Miguel Angel Gomez| 17 de marzo de 2024

España tiene la fortuna de contar con coreógrafos y bailarines de talla mundial: María Pagés, Sara Baras, Lucía Lacarra, Tamara Rojo, Nacho Duato, Manuel Liñán, Eduardo Guerrero… pero, en lo que a danza española se refiere, emerge con una excelsa proyección internacional Antonio Najarro, para reivindicar, como ya dijo su admirado Antonio Gades, que “todo el mundo tiene derecho a danzar”.

Antonio Najarro (Madrid, 1975) es bailarín y coreógrafo, pero no uno cualquiera, sino uno de los más importantes que ha dado nuestro país. El pequeño Toñín (así le llamaban en casa) era un niño extremadamente tímido. Criado en Arturo Soria, en la capital, solo se sentía cómodo en compañía de su entorno más cercano. Pero, aunque le costaba mirar a los ojos a la gente, poseía una capacidad innata para dar rienda suelta a su imaginación.

“Me fijaba mucho en la estética: los físicos, la cara, el pelo de la gente…”, revela Antonio. Al ser de familia malagueña, cuando tenía solo 5 años le llevaron por primera vez a la Feria de Málaga que se celebra, cada año, en el mes de agosto. Aquel primer encuentro de Antonio con el folclore de la capital de la Costa del Sol devendría clave para lo que sucedió después. “Al año siguiente fui con mis primos, y ya me empezaron a enseñar las sevillanas, las malagueñas, los verdiales… me lanzaba a bailar como loco en la calle, a tocar las castañuelas y, aunque la gente me miraba, no me daba ningún tipo de vergüenza. Cuando tenía 7 años vino mi padre conmigo y alucinó. Entonces me apuntaron a una escuela de baile en Madrid, porque vieron que me desinhibía bailando. A partir de ahí, logré entrar en el Real Conservatorio Profesional de Danza Mariemma para estudiar la carrera”, recuerda.

• **LÍNEAS DE DATOS**:
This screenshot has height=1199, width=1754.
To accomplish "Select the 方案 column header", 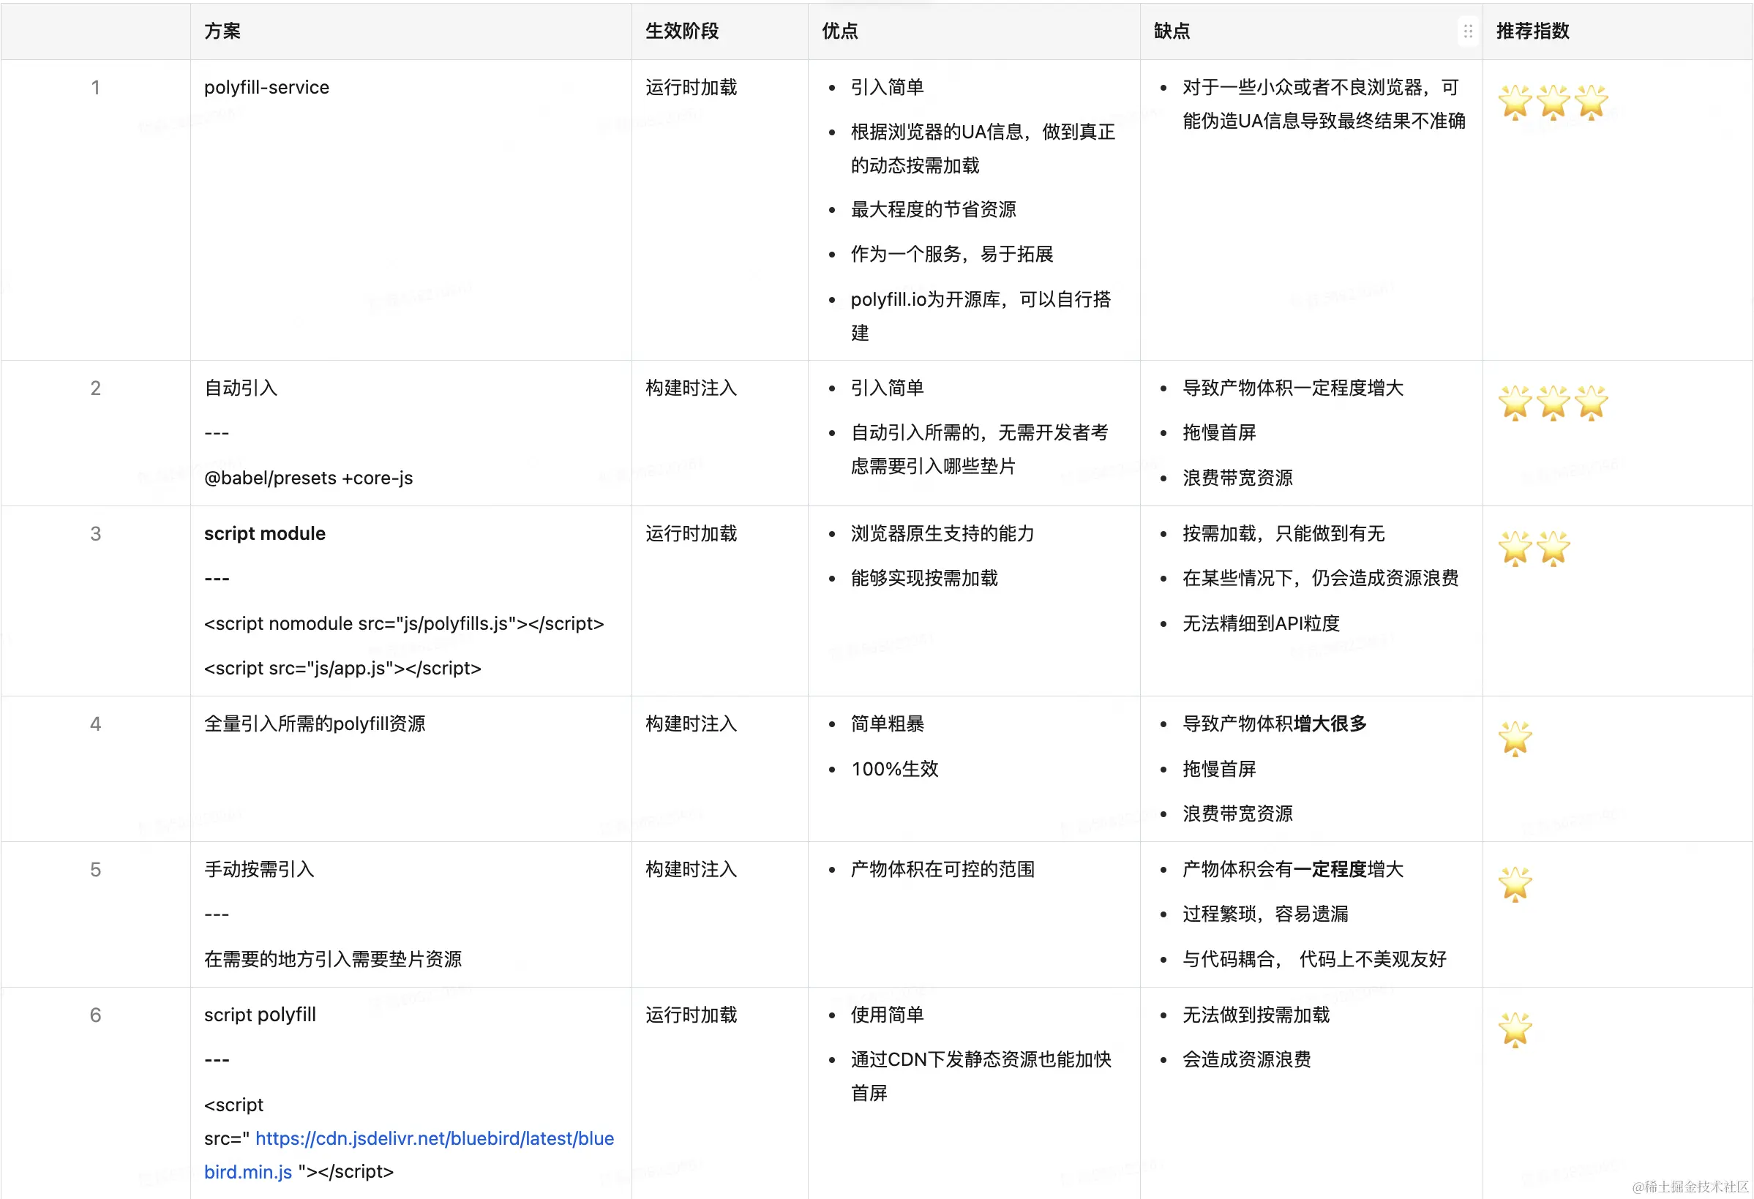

• **REQUISITOS DEL EJERCICIO**: Copia del texto sobre Antonio Najarro todo el fragmento que va desde "España tiene la" hasta "a su imaginación.", sin alterar ninguna palabra ni signo. Para resolver, apóyate únicamente en el texto.

• **RESULTADO ESPERADO**:
España tiene la fortuna de contar con coreógrafos y bailarines de talla mundial: María Pagés, Sara Baras, Lucía Lacarra, Tamara Rojo, Nacho Duato, Manuel Liñán, Eduardo Guerrero… pero, en lo que a danza española se refiere, emerge con una excelsa proyección internacional Antonio Najarro, para reivindicar, como ya dijo su admirado Antonio Gades, que “todo el mundo tiene derecho a danzar”.

Antonio Najarro (Madrid, 1975) es bailarín y coreógrafo, pero no uno cualquiera, sino uno de los más importantes que ha dado nuestro país. El pequeño Toñín (así le llamaban en casa) era un niño extremadamente tímido. Criado en Arturo Soria, en la capital, solo se sentía cómodo en compañía de su entorno más cercano. Pero, aunque le costaba mirar a los ojos a la gente, poseía una capacidad innata para dar rienda suelta a su imaginación.